Wichtig ist es dem DGB, vor den Landtagswahlen auf Missstände aufmerksam zu machen und die Position der Landtagskandidaten auszuloten. Neben den Podiumsdiskussionen und Politikergesprächen startet der Gewerkschaftsbund zudem eine Postkartenaktion. Auf diesen Karten werden die Grundforderungen des DGB formuliert: Mitbestimmung, gleiche Arbeit – gleicher Lohn, bezahlbarer Wohnraum, Erholung am Wochenende, gerechte Entlohnung und Arbeitsbedingungen. Viele der Forderungen und Herausforderungen ziehen sich durch alle DGB-Gewerkschaften. Darüber hinaus gibt es aber auch spezifische Neuigkeiten aus den Einzelgewerkschaften.

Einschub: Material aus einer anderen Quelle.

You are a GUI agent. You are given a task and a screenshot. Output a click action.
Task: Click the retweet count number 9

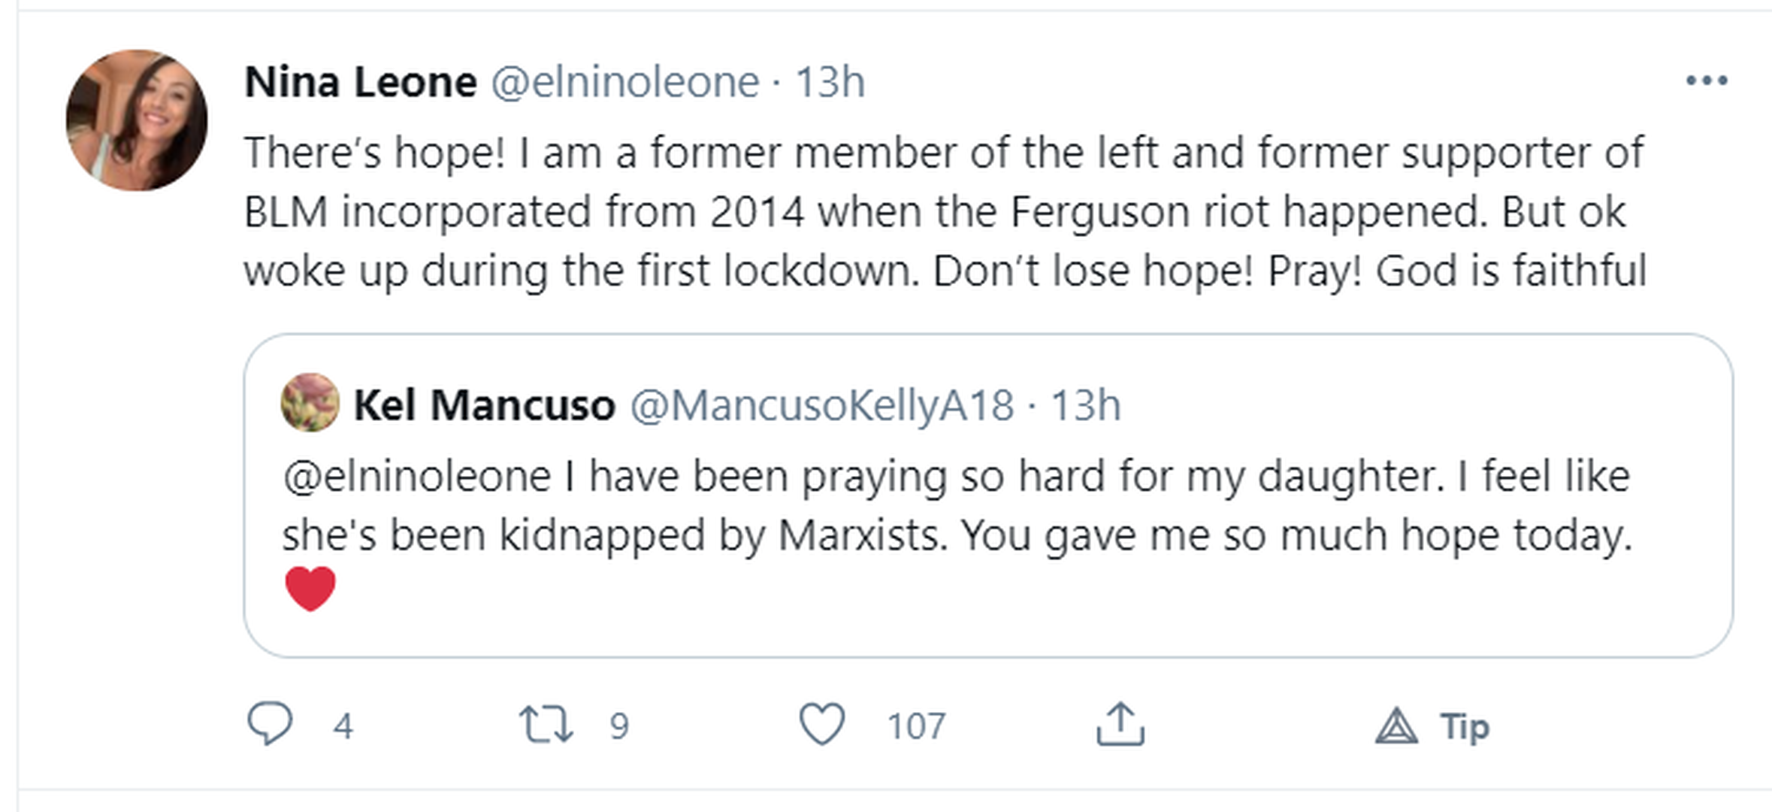pos(619,726)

● IG Metall: Johann Horn sieht die Metaller in der Region gut aufgestellt. Dennoch mahnt der erste Bevollmächtigte der IG Metall Ingolstadt an, dass große Veränderungen auf die Branche zukommen. Transformierung und Digitalisierung dürften keine Arbeitsplätze kosten.
● IG BCE: Bei der Industriegewerkschaft Bergbau Chemie und Energie stehen im September die Tarifverhandlungen an. Und die werden si- cherlich nicht einfach, so Markus Hautmann, Geschäftsführer für den Bereich Eichstätt-Kelheim. Die IG BCE fordert sechs Prozent mehr Entgelt bei zwölf Monaten Laufzeit. Das Urlaubsgeld soll von 20,45 Euro auf 40 Euro pro Tag verdoppelt werden. Und Azubis sollen ebenfalls rund das Doppelte verdienen – also statt wie bisher 450 Euro dann 900 Euro. Außerdem ganz wichtig: Die Flexibilisierung der Arbeitszeit soll nicht einseitig zugunsten der Arbeitgeber erfolgen, sondern für den Arbeitnehmer zu einer Zeitsouveränität führen.

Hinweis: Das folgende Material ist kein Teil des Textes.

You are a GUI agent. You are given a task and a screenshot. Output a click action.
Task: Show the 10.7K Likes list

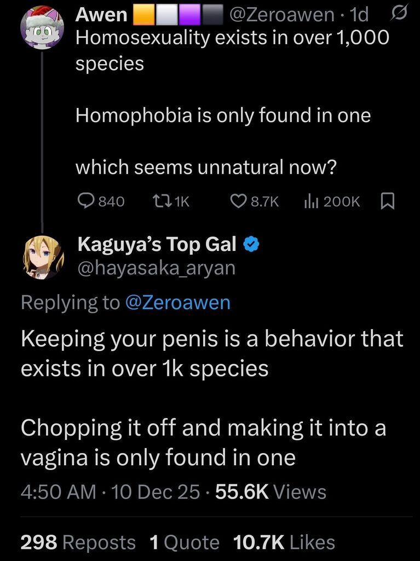point(284,542)
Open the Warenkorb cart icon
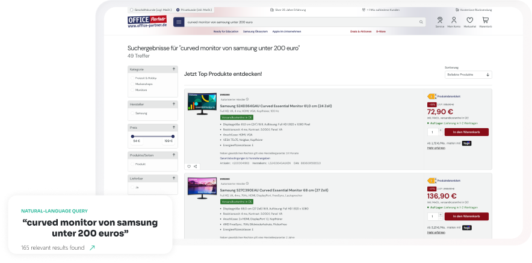The width and height of the screenshot is (532, 263). [x=485, y=22]
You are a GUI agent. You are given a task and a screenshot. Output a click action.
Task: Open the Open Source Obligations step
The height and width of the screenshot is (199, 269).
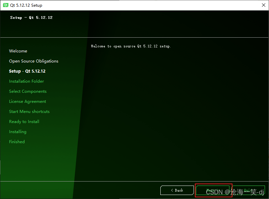[34, 61]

● GEW: Die Gewerkschaft Erziehung und Wissenschaft fordert gleiches Geld für gleiche Arbeit. Wieso verdienen Gymnasiallehrer mehr als Grundschullehrer? Gabi Gabler, im Kreisvorstand der GEW für Ingolstadt, Eichstätt und NeuburgSchrobenhausen, sieht darin gar eine indirekte Diskriminierung der Lehrerinnen, denn an den Grundschulen unterrichten zu 90 Prozent Frauen. Außerdem sei es ein Unding, dass der Freistaat am Ende der Ferien 7000 Lehrer ausstellt, um mit dem neuen Schuljahr neue Zeitverträge abzuschließen. „Das ist keine Wertschätzung und sozial ist es auch nicht.“
● DGB Jugend: Bildungsurlaub und Wohnraum – das sind die dringendsten Herausforderungen für die Azubis und jungen Arbeitnehmer, so Katarina Koper, die DGB Jugendsekretärin für Oberbayern.
● EVG: Die Gewerkschaft der Eisenbahner will mehr Fracht auf der Schiene und mehr Planungen in Richtung Schieneninfrastruktur. Außerdem brauche es bei staatlichen Ausschreibungen endlich ein Tariftreuegesetz. Sozialstandards müssten bei der Vergabe von Aufträgen auch eine Rolle spielen. So etwas sei in Deutschland inzwischen normal, nur Bayern und Sachsen würden sich weigern, entsprechende Gesetze zu schaffen.
● IG Bau: Thomas Ruckdäschel, Gewerkschaftssekretär der IG Bau– Agrar–Umwelt, berichtete von schwierigen Tarifverhandlungen, die im untersten noch annehmbaren Bereich abgeschlossen worden seien. Arbeitszeit sei ein großes Thema, weil sich die Arbeiten in den Sommermonaten oft ansammelten. Zusammen mit den Krankenkassen startet die IG Bau gerade eine Aktion für Hautgesundheit. Denn Hautkrebs sei die Erkrankung Nummer eins unter Bauarbeitern.
● NGG: Rainer Reißfelder von der Gewerkschaft Nahrung, Genuss und Gaststätten, sieht einen deutlichen Ruck der Gesellschaft nach rechts. Parolen würden natürlich auch in den Kantinen der Betriebe gehört. Die Gewerkschaft startet deshalb eine Aufklärungskampagne.
● Verdi: Die Gewerkschaft Verdi hat ein Volksbegehren zum Thema Pflegenotstand auf den Weg gebracht. Auch in Ingolstadt gibt es ein regionales Bündnis, das dieses Begehren unterstützt. Das Ziel: Ein besserer Pflegeschlüssel soll her.
In der Region 10 haben die DGBGewerkschaften knapp 65000 Mitglieder. Seit dem vergangenen Jahr stagnieren die Zahlen.